Llewellyn Marks "Louis" Davenport (July 14, 1868 – July 28, 1951) was an American businessman best known for establishing the Davenport Hotel in downtown Spokane, Washington.

==Life and career==
Davenport was born in Pawnee City, Nebraska to John and Minnie Davenport. He came to Spokane from Nebraska at the age of 20 in March 1889. He first worked at a restaurant owned by his uncle Elijah, called the Pride of Spokane. It burned down in the great fire of August 1889 and Louis started his own business, called Davenport's Restaurant, three days after the fire with two tents and salvaged furniture. Soon his establishment was one of the most renowned restaurants in the Northwest. Over the years, many celebrities traveled to Spokane and dined at Davenport's, including President William Howard Taft in 1909. He added onto the establishment with more dining rooms, a larger kitchen, and more ballrooms. In 1906, his restaurant was popular enough to garner the following review in the national magazine The Philistine: "The best example of Spokane spirit, crystalized, is Davenport's restaurant... [it] is the best, the most unique and nearest perfect restaurant in America - perhaps the world." That same year a group of businessmen in Spokane had a vision to accommodate the vast number of travelers to the booming Spokane area with a large, grand hotel and asked Louis Davenport to build and oversee it.
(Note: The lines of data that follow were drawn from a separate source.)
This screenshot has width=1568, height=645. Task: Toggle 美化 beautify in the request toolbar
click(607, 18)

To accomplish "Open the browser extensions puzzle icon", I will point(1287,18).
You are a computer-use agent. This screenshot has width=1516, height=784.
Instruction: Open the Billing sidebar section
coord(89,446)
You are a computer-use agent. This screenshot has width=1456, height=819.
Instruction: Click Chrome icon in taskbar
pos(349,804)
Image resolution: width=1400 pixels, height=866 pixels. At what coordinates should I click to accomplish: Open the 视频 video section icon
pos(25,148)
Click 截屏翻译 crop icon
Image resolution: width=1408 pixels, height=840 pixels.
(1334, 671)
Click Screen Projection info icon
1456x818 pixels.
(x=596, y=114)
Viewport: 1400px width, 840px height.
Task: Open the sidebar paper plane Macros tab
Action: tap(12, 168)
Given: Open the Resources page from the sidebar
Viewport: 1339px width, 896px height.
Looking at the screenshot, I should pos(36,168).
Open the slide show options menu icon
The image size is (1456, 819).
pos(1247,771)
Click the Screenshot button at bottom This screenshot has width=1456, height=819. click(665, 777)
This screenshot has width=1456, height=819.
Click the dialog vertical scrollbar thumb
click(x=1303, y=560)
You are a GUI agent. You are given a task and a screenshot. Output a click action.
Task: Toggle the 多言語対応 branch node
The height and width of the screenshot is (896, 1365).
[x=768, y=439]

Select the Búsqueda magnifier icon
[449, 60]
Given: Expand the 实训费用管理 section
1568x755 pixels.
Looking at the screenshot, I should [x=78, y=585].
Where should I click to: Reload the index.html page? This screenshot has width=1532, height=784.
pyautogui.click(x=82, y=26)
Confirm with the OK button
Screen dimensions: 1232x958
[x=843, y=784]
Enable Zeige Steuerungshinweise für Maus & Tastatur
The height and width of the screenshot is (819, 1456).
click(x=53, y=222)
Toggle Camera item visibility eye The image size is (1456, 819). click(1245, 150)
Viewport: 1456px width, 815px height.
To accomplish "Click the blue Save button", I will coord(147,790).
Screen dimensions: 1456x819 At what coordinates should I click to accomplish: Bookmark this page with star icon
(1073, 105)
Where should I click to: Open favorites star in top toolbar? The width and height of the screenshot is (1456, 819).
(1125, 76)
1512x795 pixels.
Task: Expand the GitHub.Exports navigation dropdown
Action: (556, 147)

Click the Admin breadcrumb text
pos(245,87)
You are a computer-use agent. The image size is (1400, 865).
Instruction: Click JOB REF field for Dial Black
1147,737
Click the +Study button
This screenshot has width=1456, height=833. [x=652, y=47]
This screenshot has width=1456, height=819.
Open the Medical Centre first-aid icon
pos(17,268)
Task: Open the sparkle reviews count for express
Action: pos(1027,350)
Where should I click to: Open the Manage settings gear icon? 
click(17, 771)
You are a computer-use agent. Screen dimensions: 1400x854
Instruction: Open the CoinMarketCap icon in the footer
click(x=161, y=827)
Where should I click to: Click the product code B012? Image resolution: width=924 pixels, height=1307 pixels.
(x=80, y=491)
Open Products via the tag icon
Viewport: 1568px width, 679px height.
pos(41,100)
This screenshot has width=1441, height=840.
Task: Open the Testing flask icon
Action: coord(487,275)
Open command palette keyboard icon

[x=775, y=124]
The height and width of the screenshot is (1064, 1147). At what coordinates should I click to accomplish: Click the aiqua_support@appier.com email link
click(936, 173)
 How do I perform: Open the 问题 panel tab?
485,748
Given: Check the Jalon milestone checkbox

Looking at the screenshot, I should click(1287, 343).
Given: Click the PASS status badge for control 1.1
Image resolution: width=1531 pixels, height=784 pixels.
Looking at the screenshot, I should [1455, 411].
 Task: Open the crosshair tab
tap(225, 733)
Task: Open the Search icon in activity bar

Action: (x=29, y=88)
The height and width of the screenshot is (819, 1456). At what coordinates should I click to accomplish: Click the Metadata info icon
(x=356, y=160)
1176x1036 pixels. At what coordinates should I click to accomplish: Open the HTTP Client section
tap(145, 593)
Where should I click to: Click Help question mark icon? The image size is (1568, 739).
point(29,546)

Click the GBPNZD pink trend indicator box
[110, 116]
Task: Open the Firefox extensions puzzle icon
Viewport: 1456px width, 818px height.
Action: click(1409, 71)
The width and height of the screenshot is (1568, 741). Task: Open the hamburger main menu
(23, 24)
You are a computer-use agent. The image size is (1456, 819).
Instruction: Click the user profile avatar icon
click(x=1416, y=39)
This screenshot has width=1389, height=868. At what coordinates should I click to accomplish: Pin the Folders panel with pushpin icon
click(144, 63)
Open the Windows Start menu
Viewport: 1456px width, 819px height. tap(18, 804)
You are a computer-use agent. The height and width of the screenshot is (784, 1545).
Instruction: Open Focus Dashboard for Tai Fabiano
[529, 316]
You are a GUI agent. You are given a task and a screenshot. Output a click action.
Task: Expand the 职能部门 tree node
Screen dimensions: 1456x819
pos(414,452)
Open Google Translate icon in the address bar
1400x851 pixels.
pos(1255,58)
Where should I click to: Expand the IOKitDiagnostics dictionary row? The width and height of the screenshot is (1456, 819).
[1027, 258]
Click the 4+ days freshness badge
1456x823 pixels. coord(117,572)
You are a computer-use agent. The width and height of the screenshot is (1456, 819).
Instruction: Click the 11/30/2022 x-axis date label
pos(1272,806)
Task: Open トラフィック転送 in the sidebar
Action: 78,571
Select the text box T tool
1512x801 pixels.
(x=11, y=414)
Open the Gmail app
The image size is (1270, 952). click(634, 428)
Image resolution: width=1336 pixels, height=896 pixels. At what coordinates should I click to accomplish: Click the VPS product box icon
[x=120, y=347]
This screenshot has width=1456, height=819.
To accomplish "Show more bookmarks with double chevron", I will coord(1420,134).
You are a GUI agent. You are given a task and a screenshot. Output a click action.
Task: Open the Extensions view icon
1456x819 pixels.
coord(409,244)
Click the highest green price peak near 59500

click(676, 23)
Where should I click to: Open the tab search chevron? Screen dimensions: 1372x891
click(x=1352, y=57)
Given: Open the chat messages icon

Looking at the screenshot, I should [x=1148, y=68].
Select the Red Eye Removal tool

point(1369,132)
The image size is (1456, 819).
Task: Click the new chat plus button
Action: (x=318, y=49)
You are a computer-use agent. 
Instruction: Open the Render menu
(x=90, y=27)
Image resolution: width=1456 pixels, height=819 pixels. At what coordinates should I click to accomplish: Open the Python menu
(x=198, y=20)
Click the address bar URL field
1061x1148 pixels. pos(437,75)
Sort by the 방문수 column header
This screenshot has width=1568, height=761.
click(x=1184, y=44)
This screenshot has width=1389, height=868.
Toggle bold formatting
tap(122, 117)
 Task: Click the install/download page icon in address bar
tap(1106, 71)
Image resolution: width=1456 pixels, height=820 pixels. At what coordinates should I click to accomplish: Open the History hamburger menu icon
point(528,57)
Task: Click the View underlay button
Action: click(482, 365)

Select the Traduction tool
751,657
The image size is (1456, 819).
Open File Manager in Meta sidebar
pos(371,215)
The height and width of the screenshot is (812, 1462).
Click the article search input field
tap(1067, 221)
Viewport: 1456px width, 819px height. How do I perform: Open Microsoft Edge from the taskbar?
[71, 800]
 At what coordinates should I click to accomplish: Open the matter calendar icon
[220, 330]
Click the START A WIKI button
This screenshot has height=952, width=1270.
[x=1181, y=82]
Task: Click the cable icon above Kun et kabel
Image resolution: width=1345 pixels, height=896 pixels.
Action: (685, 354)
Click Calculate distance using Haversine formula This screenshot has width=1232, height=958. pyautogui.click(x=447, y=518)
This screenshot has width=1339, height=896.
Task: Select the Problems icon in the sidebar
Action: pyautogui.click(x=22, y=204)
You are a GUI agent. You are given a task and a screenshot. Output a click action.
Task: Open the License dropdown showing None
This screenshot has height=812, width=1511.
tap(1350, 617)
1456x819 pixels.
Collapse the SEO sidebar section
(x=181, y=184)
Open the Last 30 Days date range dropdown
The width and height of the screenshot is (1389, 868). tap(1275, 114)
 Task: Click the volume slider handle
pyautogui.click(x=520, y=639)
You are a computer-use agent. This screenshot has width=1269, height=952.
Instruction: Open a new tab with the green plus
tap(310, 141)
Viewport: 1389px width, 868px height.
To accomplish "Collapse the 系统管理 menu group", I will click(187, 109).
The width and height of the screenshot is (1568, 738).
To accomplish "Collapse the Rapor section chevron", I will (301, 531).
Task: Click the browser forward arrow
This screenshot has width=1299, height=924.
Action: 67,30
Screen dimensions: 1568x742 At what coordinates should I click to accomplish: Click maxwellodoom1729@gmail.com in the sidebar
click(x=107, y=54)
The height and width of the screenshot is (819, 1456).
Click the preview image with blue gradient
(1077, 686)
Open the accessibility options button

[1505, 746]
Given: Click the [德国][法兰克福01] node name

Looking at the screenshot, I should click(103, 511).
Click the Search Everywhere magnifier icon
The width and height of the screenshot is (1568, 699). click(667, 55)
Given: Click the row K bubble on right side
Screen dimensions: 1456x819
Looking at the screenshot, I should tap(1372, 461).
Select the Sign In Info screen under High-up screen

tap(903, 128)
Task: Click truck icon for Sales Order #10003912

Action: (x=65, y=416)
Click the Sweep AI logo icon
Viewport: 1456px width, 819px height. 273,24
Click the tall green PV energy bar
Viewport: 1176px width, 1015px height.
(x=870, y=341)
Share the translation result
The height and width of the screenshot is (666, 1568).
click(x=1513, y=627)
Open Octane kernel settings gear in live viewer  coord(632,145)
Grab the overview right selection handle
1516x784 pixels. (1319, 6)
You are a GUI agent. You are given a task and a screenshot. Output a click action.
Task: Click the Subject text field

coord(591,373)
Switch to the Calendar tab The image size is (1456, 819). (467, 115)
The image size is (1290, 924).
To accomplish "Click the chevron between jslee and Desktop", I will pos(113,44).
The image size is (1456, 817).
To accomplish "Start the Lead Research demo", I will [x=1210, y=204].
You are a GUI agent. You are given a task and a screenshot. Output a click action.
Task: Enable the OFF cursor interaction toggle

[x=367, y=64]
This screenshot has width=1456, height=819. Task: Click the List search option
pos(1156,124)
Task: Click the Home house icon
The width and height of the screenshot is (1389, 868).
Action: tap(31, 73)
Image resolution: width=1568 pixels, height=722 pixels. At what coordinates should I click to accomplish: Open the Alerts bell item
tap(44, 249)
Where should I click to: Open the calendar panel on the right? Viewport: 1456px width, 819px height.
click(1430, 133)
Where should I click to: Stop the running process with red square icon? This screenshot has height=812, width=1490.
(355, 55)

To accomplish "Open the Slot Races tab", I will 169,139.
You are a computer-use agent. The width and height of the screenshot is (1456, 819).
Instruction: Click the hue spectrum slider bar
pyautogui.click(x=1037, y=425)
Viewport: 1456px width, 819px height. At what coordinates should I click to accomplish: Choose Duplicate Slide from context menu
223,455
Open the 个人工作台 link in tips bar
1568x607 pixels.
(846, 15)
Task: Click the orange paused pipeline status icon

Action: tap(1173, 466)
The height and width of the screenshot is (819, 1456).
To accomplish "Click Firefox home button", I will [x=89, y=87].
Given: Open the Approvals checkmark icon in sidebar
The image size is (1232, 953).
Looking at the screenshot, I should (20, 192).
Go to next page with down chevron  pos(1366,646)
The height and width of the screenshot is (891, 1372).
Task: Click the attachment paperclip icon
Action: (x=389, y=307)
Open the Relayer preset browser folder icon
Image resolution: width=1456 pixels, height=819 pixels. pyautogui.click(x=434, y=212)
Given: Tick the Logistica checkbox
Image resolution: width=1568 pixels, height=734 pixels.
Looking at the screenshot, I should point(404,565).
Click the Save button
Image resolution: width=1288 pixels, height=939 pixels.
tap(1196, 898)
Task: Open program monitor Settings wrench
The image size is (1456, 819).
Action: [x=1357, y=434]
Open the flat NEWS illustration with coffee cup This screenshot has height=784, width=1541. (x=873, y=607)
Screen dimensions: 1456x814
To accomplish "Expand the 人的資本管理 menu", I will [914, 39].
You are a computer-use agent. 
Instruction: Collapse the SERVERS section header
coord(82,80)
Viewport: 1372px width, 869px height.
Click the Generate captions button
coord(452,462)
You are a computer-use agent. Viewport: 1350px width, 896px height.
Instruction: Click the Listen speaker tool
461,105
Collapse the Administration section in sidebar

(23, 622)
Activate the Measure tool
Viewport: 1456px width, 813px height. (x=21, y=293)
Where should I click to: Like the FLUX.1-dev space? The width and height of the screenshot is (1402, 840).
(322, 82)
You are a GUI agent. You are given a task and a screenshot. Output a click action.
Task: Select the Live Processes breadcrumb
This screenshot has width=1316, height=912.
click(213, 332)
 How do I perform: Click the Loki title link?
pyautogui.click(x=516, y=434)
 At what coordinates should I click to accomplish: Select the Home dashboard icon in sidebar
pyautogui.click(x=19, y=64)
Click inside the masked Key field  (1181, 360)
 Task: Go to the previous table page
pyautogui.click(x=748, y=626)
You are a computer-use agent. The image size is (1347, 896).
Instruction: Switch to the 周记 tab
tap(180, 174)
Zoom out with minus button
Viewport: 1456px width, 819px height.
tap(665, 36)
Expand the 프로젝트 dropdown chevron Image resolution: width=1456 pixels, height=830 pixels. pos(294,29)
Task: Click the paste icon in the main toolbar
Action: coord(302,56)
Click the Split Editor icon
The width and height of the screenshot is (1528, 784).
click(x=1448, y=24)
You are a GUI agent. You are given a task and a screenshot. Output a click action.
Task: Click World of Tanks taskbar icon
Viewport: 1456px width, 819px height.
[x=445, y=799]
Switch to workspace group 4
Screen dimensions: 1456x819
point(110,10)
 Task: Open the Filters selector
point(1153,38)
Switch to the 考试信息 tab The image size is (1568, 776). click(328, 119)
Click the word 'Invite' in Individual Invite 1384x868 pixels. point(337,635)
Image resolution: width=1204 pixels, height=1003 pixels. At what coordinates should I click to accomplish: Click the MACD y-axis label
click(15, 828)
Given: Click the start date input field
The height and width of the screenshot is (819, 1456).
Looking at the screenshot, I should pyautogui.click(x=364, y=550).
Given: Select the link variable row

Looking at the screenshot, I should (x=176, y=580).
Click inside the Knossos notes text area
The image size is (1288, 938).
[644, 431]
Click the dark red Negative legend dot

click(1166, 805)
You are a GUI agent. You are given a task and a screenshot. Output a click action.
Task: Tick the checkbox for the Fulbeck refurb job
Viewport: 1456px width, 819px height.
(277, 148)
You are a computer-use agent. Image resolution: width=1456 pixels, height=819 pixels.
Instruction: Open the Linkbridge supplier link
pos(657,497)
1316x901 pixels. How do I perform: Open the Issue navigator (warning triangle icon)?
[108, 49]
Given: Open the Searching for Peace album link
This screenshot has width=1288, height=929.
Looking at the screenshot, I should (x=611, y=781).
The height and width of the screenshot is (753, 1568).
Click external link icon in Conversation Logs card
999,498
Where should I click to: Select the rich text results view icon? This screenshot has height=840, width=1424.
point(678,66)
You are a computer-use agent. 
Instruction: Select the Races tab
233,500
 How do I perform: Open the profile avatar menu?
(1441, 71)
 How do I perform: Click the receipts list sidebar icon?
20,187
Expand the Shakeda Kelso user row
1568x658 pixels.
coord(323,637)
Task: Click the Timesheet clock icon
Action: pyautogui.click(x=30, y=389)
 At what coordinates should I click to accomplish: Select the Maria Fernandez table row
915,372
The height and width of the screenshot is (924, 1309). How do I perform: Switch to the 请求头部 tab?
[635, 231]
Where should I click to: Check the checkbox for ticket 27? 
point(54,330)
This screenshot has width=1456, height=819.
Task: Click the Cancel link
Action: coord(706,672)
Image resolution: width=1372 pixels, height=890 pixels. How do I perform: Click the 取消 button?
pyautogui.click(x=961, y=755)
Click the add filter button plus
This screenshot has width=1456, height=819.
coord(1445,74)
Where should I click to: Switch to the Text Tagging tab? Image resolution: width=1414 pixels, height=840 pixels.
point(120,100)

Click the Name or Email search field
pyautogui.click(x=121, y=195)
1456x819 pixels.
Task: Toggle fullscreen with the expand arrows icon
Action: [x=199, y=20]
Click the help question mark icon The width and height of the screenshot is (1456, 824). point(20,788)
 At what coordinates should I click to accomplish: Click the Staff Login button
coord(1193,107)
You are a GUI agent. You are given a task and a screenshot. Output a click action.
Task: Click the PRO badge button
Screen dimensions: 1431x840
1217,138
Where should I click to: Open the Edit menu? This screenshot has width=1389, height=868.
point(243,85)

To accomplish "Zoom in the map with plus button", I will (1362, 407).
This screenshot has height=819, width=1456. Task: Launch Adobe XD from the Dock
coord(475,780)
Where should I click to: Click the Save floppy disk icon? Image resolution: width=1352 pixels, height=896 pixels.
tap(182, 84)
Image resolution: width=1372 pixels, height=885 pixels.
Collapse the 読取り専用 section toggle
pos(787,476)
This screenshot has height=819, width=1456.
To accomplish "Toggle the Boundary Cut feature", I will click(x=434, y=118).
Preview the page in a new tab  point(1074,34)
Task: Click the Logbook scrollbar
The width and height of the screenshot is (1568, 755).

Davenport agreed and enlisted the aid of famed local architect Kirtland Cutter to design the hotel adjoining his restaurant. At an estimated cost of $2,000,000, the Davenport Hotel finally opened in August 1914. With its spacious Spanish Renaissance-styled main lobby, Isabella dining hall, Italian Gardens restaurant, Marie Antoinette Ballroom, and ornate Hall of Doges, the Davenport was widely considered one of America's grandest hotels and remained so for many years. Louis Davenport was very particular about his hotel and worked tirelessly the creation and management of his establishment, which was known for its excellent service and elegance at a reasonable rate.

Davenport retired and sold his establishment in 1945, but he and his wife maintained a residence there until he died on the eleventh floor of the hotel in 1951. After passing through the hands of many owners over the next three decades, the Davenport Hotel closed in 1985. It was opened again in 2001 under the ownership of local businessman Walt Worthy.

According to local legend and historical time approximately, Davenport is considered by some the creator of the Crab Louis salad.